Машуня, мы с Ирой плакали, и я тогда впервые за полтора месяца плакала не только от горя, но и от благодарности этой маленькой женщине. А сегодня я благодарю уже тебя за это знакомство - Ира теперь помогает мне, как может, вози и передает помощь твоим любимым многодетным семьям Куйбышевского района, даже теперь, когда она вернулась на свой поселок, регулярно приезжает на своей маленькой тарантайке и отвозит им помощь от тебя. А их организатор Наталья Васильевна каждый раз передает тебе поклон и благодарность. Да, да, именно тебе! Потому что все, что сейчас делаю я, на самом деле делаешь ты, мой золотой ребенок, мой Ангел, мое счастье….
***
Подумала, что я и десятой части таких историй рассказать тебе не смогу, иначе из моих писем тебе получится полное собрание сочинений Ленина, ей Богу! Но от удовольствия описать некоторые случаи я не откажусь, ладно?
И я снова борюсь с искушением спросить тебя, как там твоя жизнь. Но одергиваю себя, вспоминая свою патологическую глухоту в случае твоего ответа…
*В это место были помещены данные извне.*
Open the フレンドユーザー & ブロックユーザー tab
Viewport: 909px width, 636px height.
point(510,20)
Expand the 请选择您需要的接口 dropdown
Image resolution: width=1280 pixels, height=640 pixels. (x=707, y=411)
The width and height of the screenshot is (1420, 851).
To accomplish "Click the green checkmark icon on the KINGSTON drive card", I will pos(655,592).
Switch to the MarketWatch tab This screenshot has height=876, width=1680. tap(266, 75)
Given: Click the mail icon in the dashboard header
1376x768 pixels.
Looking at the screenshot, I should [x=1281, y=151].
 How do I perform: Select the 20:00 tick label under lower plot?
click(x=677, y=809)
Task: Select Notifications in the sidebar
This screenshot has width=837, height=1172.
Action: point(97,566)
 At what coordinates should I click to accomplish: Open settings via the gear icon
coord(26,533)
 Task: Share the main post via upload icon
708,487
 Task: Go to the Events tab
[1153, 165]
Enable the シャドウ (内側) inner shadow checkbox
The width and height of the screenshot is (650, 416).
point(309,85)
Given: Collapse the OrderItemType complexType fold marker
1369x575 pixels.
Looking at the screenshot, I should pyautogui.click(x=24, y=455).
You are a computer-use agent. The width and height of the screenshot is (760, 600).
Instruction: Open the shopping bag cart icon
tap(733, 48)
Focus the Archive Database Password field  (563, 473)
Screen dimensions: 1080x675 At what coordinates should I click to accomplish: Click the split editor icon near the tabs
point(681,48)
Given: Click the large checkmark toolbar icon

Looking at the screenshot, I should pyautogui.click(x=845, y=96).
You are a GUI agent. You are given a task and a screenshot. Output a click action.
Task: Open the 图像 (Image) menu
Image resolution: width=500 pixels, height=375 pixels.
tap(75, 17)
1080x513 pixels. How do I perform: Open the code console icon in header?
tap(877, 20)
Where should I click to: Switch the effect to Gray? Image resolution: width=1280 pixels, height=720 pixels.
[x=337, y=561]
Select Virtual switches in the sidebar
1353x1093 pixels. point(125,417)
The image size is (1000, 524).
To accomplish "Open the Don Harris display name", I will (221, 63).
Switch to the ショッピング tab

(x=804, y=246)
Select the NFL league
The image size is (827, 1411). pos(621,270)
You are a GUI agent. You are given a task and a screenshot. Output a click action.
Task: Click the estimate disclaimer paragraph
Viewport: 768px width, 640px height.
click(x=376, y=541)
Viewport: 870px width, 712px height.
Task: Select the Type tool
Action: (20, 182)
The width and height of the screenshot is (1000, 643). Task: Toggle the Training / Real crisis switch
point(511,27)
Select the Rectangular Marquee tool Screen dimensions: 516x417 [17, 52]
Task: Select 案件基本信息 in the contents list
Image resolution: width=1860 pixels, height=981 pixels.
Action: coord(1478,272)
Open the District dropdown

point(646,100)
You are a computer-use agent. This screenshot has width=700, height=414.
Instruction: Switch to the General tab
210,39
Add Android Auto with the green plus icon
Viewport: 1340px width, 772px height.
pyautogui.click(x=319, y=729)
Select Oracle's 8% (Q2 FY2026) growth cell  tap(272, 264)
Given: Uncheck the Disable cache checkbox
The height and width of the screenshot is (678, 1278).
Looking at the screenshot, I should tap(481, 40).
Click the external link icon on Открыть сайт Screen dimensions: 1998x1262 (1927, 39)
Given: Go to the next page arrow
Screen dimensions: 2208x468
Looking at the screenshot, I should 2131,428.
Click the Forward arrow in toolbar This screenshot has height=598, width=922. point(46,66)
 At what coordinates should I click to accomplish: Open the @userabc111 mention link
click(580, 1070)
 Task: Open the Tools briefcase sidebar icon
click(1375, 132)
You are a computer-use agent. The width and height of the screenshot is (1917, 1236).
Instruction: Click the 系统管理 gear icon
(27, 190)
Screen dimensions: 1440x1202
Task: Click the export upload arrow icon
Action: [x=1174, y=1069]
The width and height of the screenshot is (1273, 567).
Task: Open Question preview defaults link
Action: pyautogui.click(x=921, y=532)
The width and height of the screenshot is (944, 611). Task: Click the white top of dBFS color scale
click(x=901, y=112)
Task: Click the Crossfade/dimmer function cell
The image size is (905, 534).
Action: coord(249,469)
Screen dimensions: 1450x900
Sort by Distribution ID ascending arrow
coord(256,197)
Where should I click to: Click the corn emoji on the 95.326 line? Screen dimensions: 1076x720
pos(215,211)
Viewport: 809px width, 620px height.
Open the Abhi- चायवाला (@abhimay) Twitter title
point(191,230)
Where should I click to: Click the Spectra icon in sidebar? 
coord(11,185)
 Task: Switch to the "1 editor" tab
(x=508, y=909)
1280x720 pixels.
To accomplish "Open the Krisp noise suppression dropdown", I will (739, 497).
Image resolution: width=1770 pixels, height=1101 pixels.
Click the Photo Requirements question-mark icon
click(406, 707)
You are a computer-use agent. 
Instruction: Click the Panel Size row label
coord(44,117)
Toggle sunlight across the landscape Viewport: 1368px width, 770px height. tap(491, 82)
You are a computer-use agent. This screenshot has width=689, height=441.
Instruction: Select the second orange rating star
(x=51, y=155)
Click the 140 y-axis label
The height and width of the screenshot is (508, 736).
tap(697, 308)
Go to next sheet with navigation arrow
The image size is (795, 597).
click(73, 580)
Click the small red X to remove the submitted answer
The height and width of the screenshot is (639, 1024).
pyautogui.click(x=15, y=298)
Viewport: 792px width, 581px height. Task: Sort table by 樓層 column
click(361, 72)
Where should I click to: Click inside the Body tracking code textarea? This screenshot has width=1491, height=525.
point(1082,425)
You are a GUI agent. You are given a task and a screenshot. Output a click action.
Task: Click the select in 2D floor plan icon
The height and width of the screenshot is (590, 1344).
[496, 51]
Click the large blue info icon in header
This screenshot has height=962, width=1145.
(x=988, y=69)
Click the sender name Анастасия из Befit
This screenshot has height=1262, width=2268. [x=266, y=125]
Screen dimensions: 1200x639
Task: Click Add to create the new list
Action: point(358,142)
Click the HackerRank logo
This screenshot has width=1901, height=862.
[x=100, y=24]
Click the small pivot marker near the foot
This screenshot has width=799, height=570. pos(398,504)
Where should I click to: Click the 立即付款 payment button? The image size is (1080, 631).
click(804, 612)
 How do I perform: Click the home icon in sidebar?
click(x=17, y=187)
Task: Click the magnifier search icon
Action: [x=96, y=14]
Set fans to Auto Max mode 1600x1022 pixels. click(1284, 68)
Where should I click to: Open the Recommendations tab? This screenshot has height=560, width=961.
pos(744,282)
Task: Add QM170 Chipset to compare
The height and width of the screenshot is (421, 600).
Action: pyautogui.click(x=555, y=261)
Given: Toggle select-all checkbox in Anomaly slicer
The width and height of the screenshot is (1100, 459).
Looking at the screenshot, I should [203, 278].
Машуня, я буду заканчивать свое письмо, отчаянно желая продолжать. Но скоро приедут вояки и мне надо их отгрузить. Так что, будет, о чем рассказать тебе в следующий раз.
И да, ты не переживай за меня, я так просто не сдамся.
До свидания, моя золотая девочка! Моя самая лучшая девочка! Я очень очень скоро тебе напишу снова!